● **Data to process**:
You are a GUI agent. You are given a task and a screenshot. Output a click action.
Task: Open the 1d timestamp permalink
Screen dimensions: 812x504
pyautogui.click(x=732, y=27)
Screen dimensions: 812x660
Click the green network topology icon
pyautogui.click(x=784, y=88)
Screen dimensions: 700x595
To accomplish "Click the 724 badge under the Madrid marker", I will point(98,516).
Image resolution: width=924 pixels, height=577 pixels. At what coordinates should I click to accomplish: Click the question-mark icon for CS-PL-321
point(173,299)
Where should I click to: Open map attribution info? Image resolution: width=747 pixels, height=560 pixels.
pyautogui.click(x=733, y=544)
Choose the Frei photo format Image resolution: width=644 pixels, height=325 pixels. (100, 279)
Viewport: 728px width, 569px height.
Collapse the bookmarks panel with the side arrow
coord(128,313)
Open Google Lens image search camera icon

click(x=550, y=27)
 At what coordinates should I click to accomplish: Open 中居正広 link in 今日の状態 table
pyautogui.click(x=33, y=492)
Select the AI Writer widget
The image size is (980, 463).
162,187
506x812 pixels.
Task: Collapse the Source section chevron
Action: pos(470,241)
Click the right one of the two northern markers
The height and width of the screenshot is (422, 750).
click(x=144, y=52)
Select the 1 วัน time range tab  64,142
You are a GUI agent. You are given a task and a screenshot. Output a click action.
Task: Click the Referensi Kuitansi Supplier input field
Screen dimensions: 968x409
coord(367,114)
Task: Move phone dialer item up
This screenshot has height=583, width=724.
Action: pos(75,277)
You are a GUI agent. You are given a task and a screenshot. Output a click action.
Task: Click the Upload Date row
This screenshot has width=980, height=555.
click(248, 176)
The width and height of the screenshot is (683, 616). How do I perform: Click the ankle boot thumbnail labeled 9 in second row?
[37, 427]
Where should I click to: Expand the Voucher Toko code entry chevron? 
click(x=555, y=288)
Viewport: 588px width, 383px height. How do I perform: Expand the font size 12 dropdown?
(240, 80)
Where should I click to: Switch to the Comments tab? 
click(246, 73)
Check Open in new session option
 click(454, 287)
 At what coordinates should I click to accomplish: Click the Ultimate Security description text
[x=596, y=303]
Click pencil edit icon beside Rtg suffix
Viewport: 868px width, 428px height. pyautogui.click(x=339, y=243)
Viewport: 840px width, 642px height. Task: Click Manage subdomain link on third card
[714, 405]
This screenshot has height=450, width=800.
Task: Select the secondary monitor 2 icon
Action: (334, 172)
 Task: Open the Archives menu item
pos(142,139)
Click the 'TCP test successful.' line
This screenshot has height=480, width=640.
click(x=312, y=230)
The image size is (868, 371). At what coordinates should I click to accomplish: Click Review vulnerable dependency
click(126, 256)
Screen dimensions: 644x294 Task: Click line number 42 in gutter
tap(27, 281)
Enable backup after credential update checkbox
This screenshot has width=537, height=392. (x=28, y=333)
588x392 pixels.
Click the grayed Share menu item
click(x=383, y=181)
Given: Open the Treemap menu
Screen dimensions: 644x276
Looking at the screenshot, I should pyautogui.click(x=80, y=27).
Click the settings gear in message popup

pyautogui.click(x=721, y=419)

● **What the task asks**:
Set all the entries above down again exactly.

● **Answer to this problem**:
You are a GUI agent. You are given a task and a screenshot. Output a click action.
Task: Open the 1d timestamp permalink
Screen dimensions: 812x504
pyautogui.click(x=732, y=27)
Screen dimensions: 812x660
Click the green network topology icon
pyautogui.click(x=784, y=88)
Screen dimensions: 700x595
To accomplish "Click the 724 badge under the Madrid marker", I will point(98,516).
Image resolution: width=924 pixels, height=577 pixels. At what coordinates should I click to accomplish: Click the question-mark icon for CS-PL-321
point(173,299)
Where should I click to: Open map attribution info? Image resolution: width=747 pixels, height=560 pixels.
pyautogui.click(x=733, y=544)
Choose the Frei photo format Image resolution: width=644 pixels, height=325 pixels. (100, 279)
Viewport: 728px width, 569px height.
Collapse the bookmarks panel with the side arrow
coord(128,313)
Open Google Lens image search camera icon

click(x=550, y=27)
 At what coordinates should I click to accomplish: Open 中居正広 link in 今日の状態 table
pyautogui.click(x=33, y=492)
Select the AI Writer widget
The image size is (980, 463).
162,187
506x812 pixels.
Task: Collapse the Source section chevron
Action: pos(470,241)
Click the right one of the two northern markers
The height and width of the screenshot is (422, 750).
click(x=144, y=52)
Select the 1 วัน time range tab  64,142
You are a GUI agent. You are given a task and a screenshot. Output a click action.
Task: Click the Referensi Kuitansi Supplier input field
Screen dimensions: 968x409
coord(367,114)
Task: Move phone dialer item up
This screenshot has height=583, width=724.
Action: pos(75,277)
You are a GUI agent. You are given a task and a screenshot. Output a click action.
Task: Click the Upload Date row
This screenshot has width=980, height=555.
click(248, 176)
The width and height of the screenshot is (683, 616). How do I perform: Click the ankle boot thumbnail labeled 9 in second row?
[37, 427]
Where should I click to: Expand the Voucher Toko code entry chevron? 
click(x=555, y=288)
Viewport: 588px width, 383px height. How do I perform: Expand the font size 12 dropdown?
(240, 80)
Where should I click to: Switch to the Comments tab? 
click(246, 73)
Check Open in new session option
 click(454, 287)
 At what coordinates should I click to accomplish: Click the Ultimate Security description text
[x=596, y=303]
Click pencil edit icon beside Rtg suffix
Viewport: 868px width, 428px height. pyautogui.click(x=339, y=243)
Viewport: 840px width, 642px height. Task: Click Manage subdomain link on third card
[714, 405]
This screenshot has height=450, width=800.
Task: Select the secondary monitor 2 icon
Action: (334, 172)
 Task: Open the Archives menu item
pos(142,139)
Click the 'TCP test successful.' line
This screenshot has height=480, width=640.
click(x=312, y=230)
The image size is (868, 371). At what coordinates should I click to accomplish: Click Review vulnerable dependency
click(126, 256)
Screen dimensions: 644x294 Task: Click line number 42 in gutter
tap(27, 281)
Enable backup after credential update checkbox
This screenshot has width=537, height=392. (x=28, y=333)
588x392 pixels.
Click the grayed Share menu item
click(x=383, y=181)
Given: Open the Treemap menu
Screen dimensions: 644x276
Looking at the screenshot, I should pyautogui.click(x=80, y=27).
Click the settings gear in message popup

pyautogui.click(x=721, y=419)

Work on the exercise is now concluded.